Utah health officials identify source of raw milk linked to 14 people getting sick

A West Jordan dairy was found to be the source of the harmful bacteria Campylobacter.

(U.S. Centers for Disease Control and Prevention) A microscopic view of the Campylobacter jejuni bacteria. Officials in Utah reported on Oct. 25, 2023, that 14 people were sickened by this bacteria — all cases traced to a raw-milk dairy in West Jordan.

Utah officials say they have identified the source of raw milk that has been linked to a cluster of 14 cases of illness.

The Utah Department of Health and Human Services and the Utah Department of Agriculture and Food said, in a news release issued Wednesday, that they have determined that the bacteria that sickened 14 people came from Utah Natural Meat and Milk, a dairy operating in West Jordan.

At least 12 of the people reported drinking raw milk purchased at the dairy before they started exhibiting symptoms of Campylobacter infection, which can cause diarrhea, abdominal pain, fever, headache, nausea and vomiting, the release said.

The bacteria found in the raw milk from the dairy is the same genetic Campylobacter strain that infected the 14 people, the release said.

Utah Natural Meat and Milk’s license to sell raw cow’s milk has been suspended pending further testing, the release said. The agencies said that officials from the company are cooperating with the investigation and working to address any issues that led to the bacteria contaminating the milk.

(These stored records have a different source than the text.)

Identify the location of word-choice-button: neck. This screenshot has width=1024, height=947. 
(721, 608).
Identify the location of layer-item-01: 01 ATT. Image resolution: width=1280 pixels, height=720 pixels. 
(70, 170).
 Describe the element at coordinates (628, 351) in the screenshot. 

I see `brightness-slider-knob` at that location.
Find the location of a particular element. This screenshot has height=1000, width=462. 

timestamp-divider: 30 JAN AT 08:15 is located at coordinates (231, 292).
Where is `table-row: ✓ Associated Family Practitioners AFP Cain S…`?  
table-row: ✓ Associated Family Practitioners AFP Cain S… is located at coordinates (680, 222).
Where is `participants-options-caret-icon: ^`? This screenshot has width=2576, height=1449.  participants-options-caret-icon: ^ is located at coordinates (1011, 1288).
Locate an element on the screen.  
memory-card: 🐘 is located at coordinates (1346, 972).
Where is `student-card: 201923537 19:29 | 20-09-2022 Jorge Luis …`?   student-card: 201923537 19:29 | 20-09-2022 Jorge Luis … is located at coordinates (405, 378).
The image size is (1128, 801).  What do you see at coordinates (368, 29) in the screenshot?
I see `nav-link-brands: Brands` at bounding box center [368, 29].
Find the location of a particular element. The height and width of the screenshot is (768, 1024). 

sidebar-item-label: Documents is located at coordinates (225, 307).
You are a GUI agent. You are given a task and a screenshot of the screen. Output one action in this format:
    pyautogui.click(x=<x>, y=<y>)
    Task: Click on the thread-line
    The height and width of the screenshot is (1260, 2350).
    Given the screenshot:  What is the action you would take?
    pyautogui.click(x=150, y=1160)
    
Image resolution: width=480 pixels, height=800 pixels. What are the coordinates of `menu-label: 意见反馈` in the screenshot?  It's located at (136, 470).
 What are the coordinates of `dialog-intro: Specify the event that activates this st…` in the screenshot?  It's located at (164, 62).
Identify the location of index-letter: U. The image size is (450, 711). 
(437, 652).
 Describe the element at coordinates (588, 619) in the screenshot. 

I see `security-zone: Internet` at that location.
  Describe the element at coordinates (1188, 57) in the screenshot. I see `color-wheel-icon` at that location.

No new cases of campylobacteriosis matching the outbreak strain have been identified since the company’s license was suspended about a month ago, the release said.

The dairy is still open and selling other products, the release said.

Public health officials advise Utahns to only consume dairy products that have been pasteurized, which means the product has been heated to a specific temperature to eliminate disease-causing bacteria.

“Bacterial contamination of raw milk can happen even when dairy workers follow hygienic practices,” said Delaney Moore, an epidemiologist with the Utah Department of Health and Human Services. “The only way to make sure raw milk is free from harmful bacteria is to pasteurize it.”

People who choose to consume raw milk or raw dairy products should do the following to help lower the chance of illness:

• Heat raw milk to 165 degrees Fahrenheit for at least 15 seconds (and then cool it) before consuming.

• Keep raw milk and raw milk products refrigerated at or below 40 F, and do not let raw milk sit out at room temperature.